Un parroquiano de Cateura me preguntaba: “La crisis que afecta a los campesinos, es ¿causa de la corrupción sistémica imperante?

Según la TGC, el poder usa la ignorancia en el manejo de los fondos públicos, destinados a la satisfacción de numerosas necesidades sociales; por medio de ella, se pueden solapar ciertos actos ilegítimos, ilegales y concusivos. Que pueden o no resultar en sistemas perfectos de corrupción, que utilizan la estructura del poder.

Nuestra democracia va cobrando, cada día, más deseos y pedidos de claridad, libertad y virtud: para sostener un Estado de derecho, capaz de enseñar y buscar el bien común.

Ola mundial anticorrupción 2015-2016

Esta misma forma de interpretar la vida en sociedad, se está extendiendo en los países vecinos, geopolíticos, demostrando que la corrupción sistémica no tiene fronteras y que su único objetivo es recaudar para ciertos y determinados grupos de interés fáctico.

Hay crisis: campesina, gubernamental, deportiva y económica; todo movido por medio del flagelo del siglo.
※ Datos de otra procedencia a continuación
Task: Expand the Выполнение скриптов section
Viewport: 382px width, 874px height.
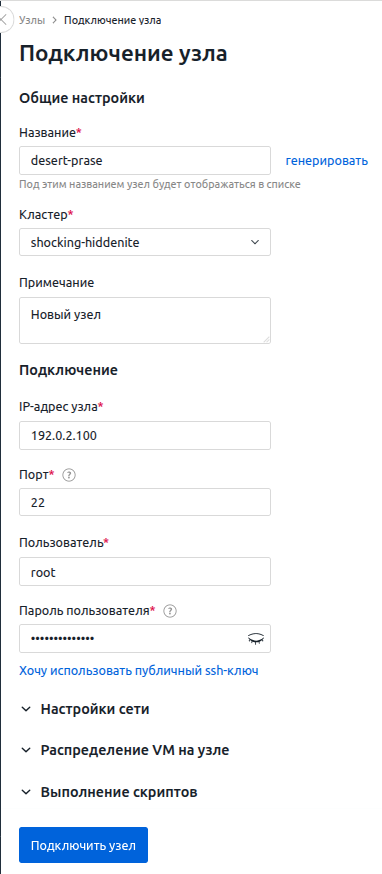Action: [109, 792]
En cada ambiente se trata de justificar las causas, pero mientras tanto, los representantes actuales de las instituciones se niegan, por la omisión, a aceptar la realidad objetiva, que se presenta por medio de esta doctrina, que requiere la modificación de algunos artículos de la ley, para estar acorde con las convenciones internacionales sobre la materia corrupción.

Solo así se podrá distinguir, a los efectos legales, con claridad, lo que son los actos, hechos y prácticas de corrupción. De su autonomía como delitos de corrupción sistémica, de modo a que se apliquen tales postulados en las imputaciones, juicios e investigaciones ulteriores, que se lleven adelante para precautelar, de manera más eficiente los intereses del país.

Ajustes jurídicos necesarios: TGC

Con ello, se irá superando y bajando las crisis, porque se agilizará la recuperación de los activos mal habidos; causantes del perjuicio irreparable en las prestaciones sociales, que estuvieron en manos de distintos administradores, llamados funcionarios públicos: que en un 70 % ya están indiciados en el país, de cometer ignorancia en el manejo de los bienes del Estado.

Ahora bien, tales actos, hechos y prácticas, son a los que se refiere como delitos o faltas, el artículo 106 de la Constitución, que concuerda con los tratados y convenciones internacionales anticorrupción, aprobados y ratificados por nuestro país: integrantes en tal sentido de nuestro derecho positivo vigente.

Por suerte el derecho es claro y sus encargados están preparados, a nivel mundial para combatir la corrupción sistémica. Es el paso obligado hacia la razón y los hechos objetivos, superando las simples promesas políticas electoralistas.

Tales pronunciamientos y promesas, deben ser cumplidos a favor de los campesinos y otros sectores más desfavorecidos; así como la responsabilidad civil emergente, del bueno o mal manejo de un país, dependerá siempre de si supera la sombra de la corrupción sistémica que aflora en toda crisis.